Collected data

------

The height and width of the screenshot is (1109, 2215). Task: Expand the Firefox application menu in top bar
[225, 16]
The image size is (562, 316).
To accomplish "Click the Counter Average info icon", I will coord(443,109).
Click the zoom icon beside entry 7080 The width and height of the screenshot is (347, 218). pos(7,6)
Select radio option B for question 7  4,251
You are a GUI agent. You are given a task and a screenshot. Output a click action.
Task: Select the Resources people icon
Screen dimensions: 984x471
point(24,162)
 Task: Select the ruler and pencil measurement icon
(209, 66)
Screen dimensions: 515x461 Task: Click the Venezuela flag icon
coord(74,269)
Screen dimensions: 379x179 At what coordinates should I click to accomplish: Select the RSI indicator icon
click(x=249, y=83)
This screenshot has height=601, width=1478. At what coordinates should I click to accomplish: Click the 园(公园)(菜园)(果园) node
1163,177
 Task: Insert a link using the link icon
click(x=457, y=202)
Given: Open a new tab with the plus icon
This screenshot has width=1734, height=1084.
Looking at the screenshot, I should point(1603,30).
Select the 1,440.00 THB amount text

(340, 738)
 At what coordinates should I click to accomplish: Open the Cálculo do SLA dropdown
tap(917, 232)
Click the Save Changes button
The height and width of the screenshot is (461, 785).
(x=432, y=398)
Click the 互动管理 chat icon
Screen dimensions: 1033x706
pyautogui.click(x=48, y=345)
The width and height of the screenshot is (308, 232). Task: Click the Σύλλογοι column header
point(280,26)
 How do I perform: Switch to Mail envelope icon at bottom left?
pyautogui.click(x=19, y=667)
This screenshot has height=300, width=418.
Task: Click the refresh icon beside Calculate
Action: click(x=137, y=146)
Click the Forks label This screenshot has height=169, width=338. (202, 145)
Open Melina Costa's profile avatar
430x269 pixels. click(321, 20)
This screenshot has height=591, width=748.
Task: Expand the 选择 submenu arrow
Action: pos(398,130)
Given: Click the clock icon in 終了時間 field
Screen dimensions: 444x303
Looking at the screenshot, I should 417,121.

------

Rewrite all of the records above, substituting "Screen size" for every occurrence of "Screen dimensions" and leaving everything else unchanged.

→ Response below
The height and width of the screenshot is (1109, 2215). Task: Expand the Firefox application menu in top bar
[225, 16]
The image size is (562, 316).
To accomplish "Click the Counter Average info icon", I will coord(443,109).
Click the zoom icon beside entry 7080 The width and height of the screenshot is (347, 218). pos(7,6)
Select radio option B for question 7  4,251
You are a GUI agent. You are given a task and a screenshot. Output a click action.
Task: Select the Resources people icon
Screen size: 984x471
point(24,162)
 Task: Select the ruler and pencil measurement icon
(209, 66)
Screen size: 515x461 Task: Click the Venezuela flag icon
coord(74,269)
Screen size: 379x179 At what coordinates should I click to accomplish: Select the RSI indicator icon
click(x=249, y=83)
This screenshot has height=601, width=1478. At what coordinates should I click to accomplish: Click the 园(公园)(菜园)(果园) node
1163,177
 Task: Insert a link using the link icon
click(x=457, y=202)
Given: Open a new tab with the plus icon
This screenshot has width=1734, height=1084.
Looking at the screenshot, I should point(1603,30).
Select the 1,440.00 THB amount text

(340, 738)
 At what coordinates should I click to accomplish: Open the Cálculo do SLA dropdown
tap(917, 232)
Click the Save Changes button
The height and width of the screenshot is (461, 785).
(x=432, y=398)
Click the 互动管理 chat icon
Screen size: 1033x706
pyautogui.click(x=48, y=345)
The width and height of the screenshot is (308, 232). Task: Click the Σύλλογοι column header
point(280,26)
 How do I perform: Switch to Mail envelope icon at bottom left?
pyautogui.click(x=19, y=667)
This screenshot has height=300, width=418.
Task: Click the refresh icon beside Calculate
Action: click(x=137, y=146)
Click the Forks label This screenshot has height=169, width=338. (202, 145)
Open Melina Costa's profile avatar
430x269 pixels. click(321, 20)
This screenshot has height=591, width=748.
Task: Expand the 选择 submenu arrow
Action: pos(398,130)
Given: Click the clock icon in 終了時間 field
Screen size: 444x303
Looking at the screenshot, I should 417,121.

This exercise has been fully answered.